See this article's accompanying photo gallery

We struggle to interpret our fellow humans, and there is a chasm to understanding other species. Flach’s mode of portraiture brings this into stark relief. These images play with our expectations: They are both familiar and strange, some nearer the one extreme and some the other. A key aspect of the surface impact of these photographs is that they often surprise us with a super-real detail that we could never see with the naked eye, revealing nature in a way that is not, has perhaps never been, visible to human sight.

The real becomes less real than the image. Flach’s pictures have an impact that is more precisely lit, more detailed in observation, more vivid, than our poor eyes normally encounter. Images that challenge and change our perceptions invite us to inquire further, as well as to re-sort and reshuffle our mental files.

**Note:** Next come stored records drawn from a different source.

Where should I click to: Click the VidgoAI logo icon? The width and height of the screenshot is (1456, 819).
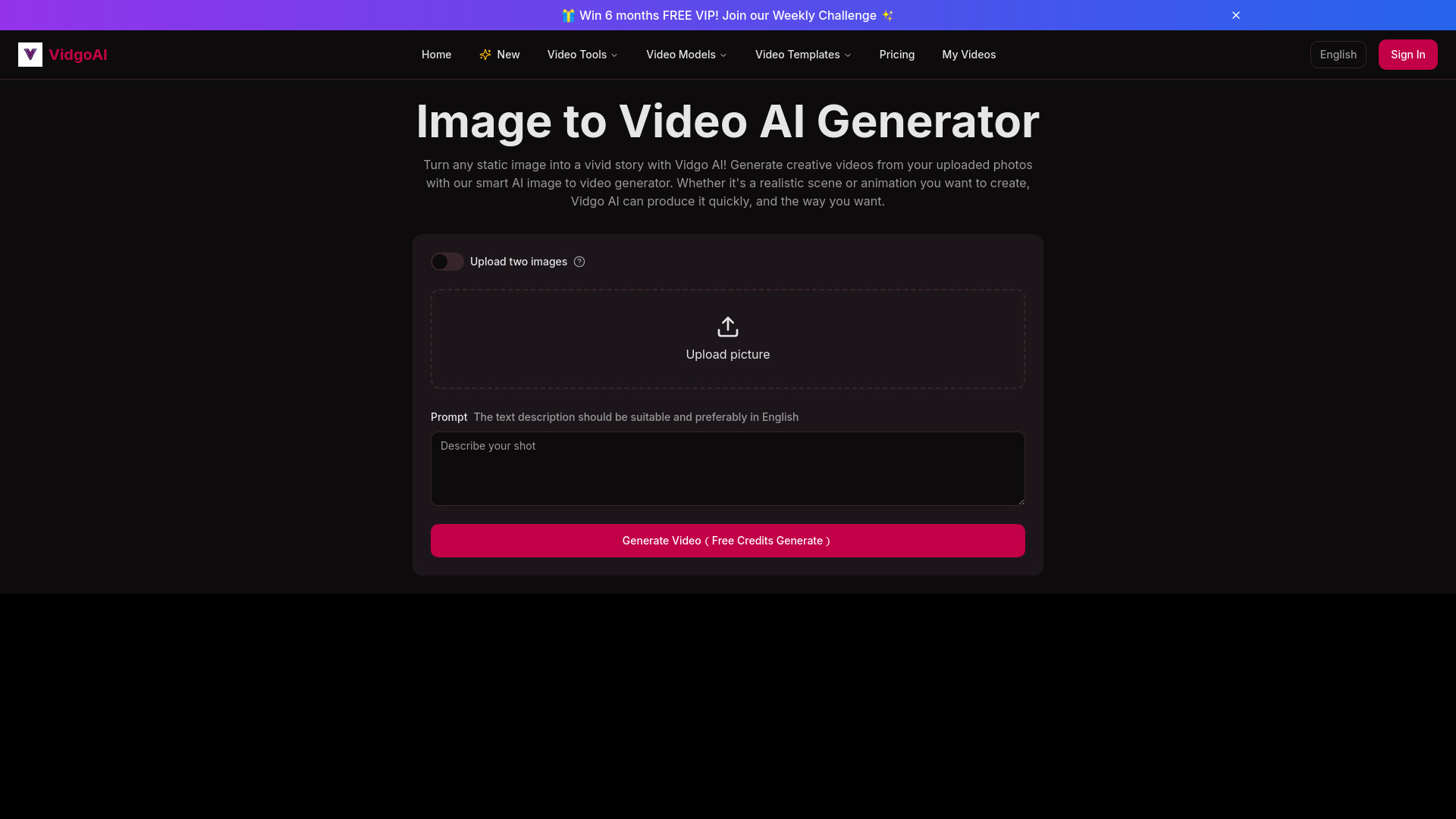pos(30,55)
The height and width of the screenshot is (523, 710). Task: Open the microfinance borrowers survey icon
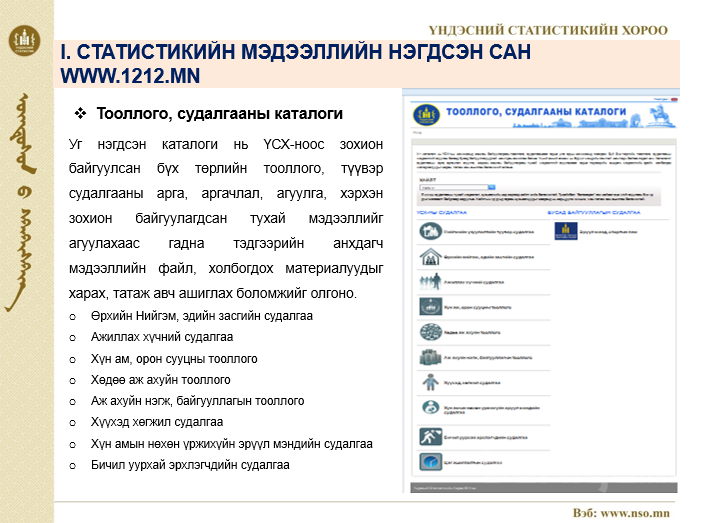[431, 437]
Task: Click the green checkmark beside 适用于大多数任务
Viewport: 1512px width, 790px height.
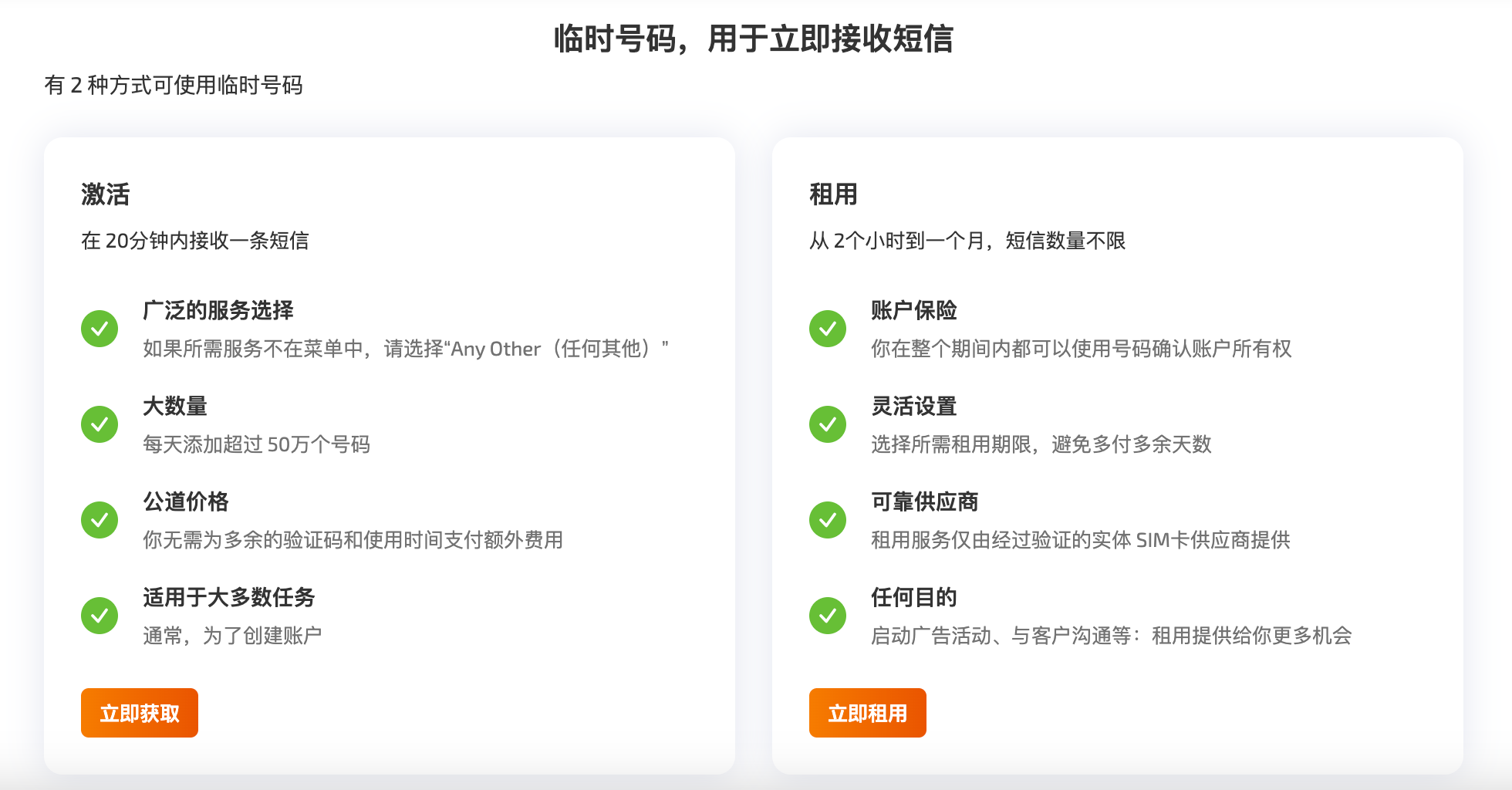Action: 100,615
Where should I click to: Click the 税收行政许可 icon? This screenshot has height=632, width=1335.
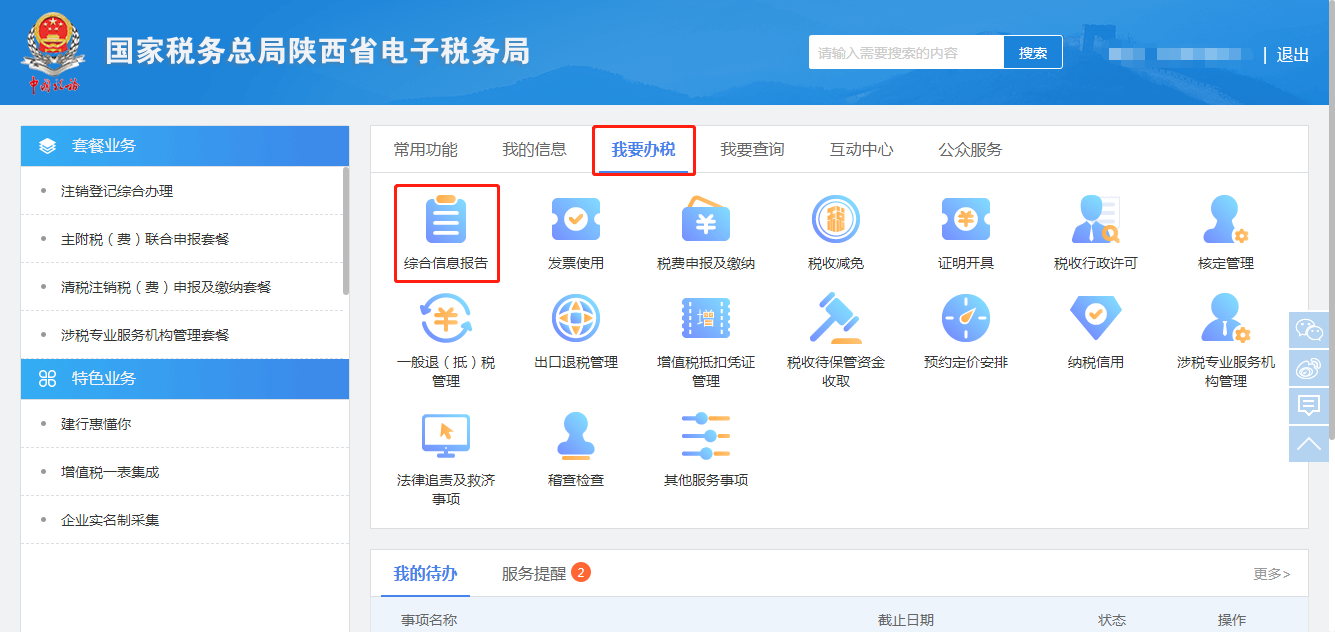[1096, 221]

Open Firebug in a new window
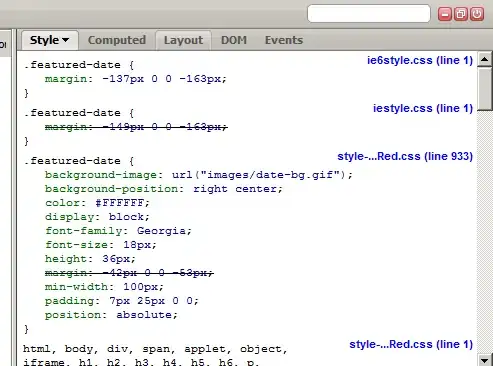(461, 14)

Time and again, More Than Human invites us to connect—we see eye contact here, a sensitive gesture there, even a kiss—and yet leaves us unable to quite bridge the void. Flach brings us closer than we may ever have been but only to show us that there is an impossible gulf that we can’t cross. There is a wonder and a sense of sadness about our position. We celebrate these other species and at the same time we may feel the burden of our own inadequacies. Every day we hear that, from global warming to rainforest loss, we are the cause of, and need to take responsibility for, planet-changing activities.

The key to looking, whether at these images or their original subjects, would seem to be to never stop questioning what we see. Any wonder we feel is a tease as much as a truth. If there is one thing we can learn, it is that what we see is not how things really are at all. Our selves are just getting in the way, stopping us from understanding that there is so much more than human out there.